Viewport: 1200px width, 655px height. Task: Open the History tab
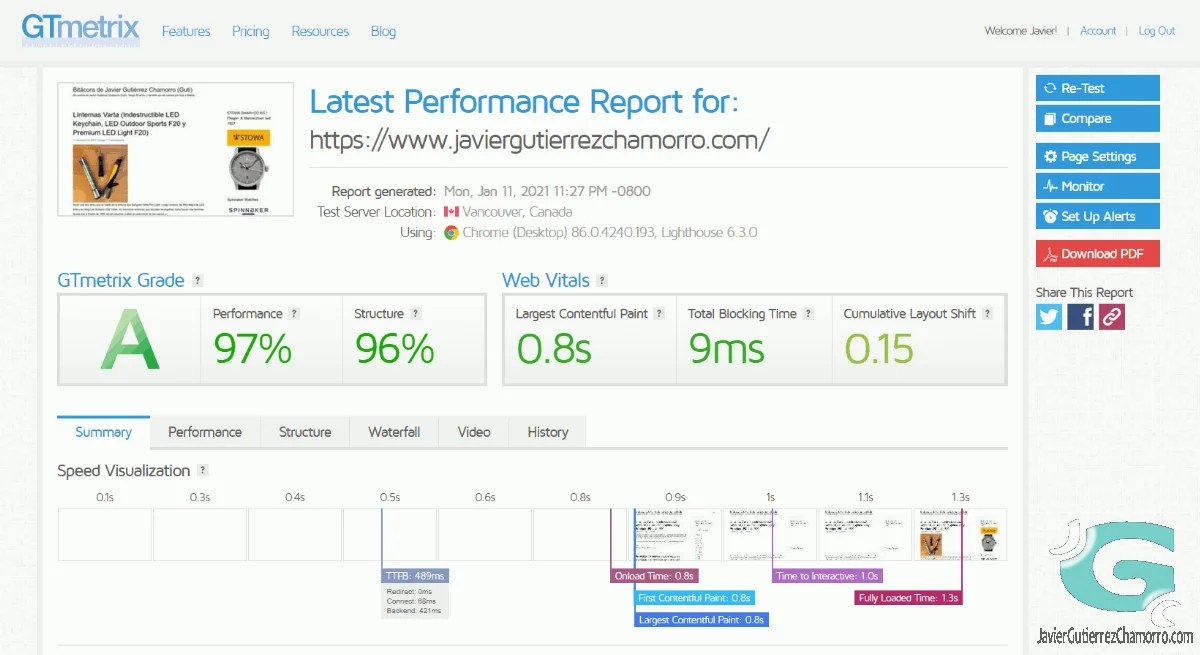click(x=547, y=432)
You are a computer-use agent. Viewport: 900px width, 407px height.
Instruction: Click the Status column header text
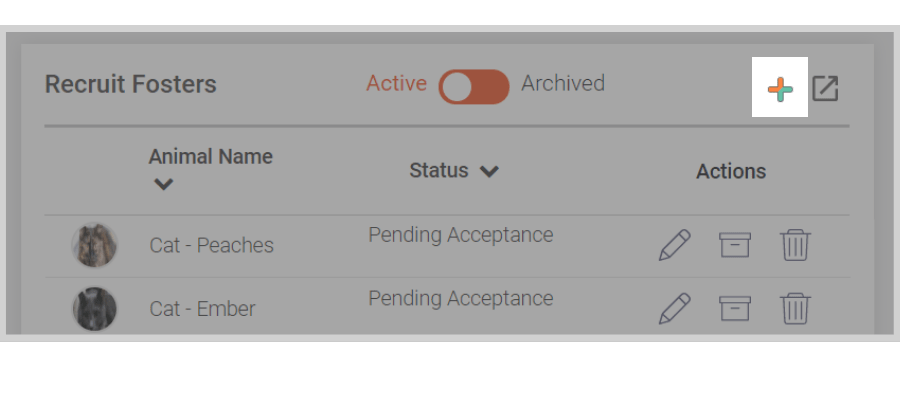click(439, 171)
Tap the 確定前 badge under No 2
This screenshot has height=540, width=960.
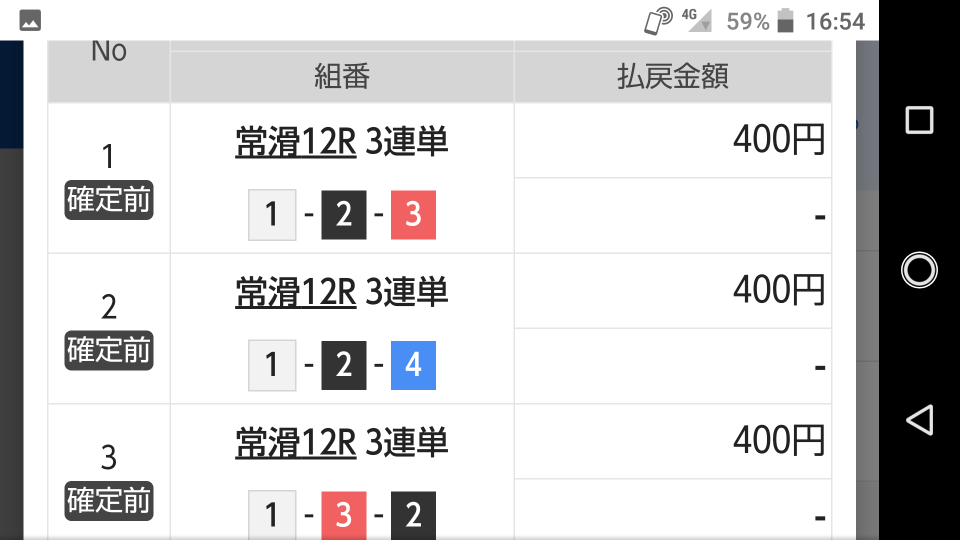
§
EXERCISE GOAL: Without including any pictures, output all the entries above exactly.

RESULT OF THE EXERCISE:
Viewport: 1200px width, 655px height. Task: Open the History tab
click(x=547, y=432)
You are a computer-use agent. Viewport: 900px width, 407px height.
Instruction: Click the Status column header text
click(439, 171)
Tap the 確定前 badge under No 2
This screenshot has height=540, width=960.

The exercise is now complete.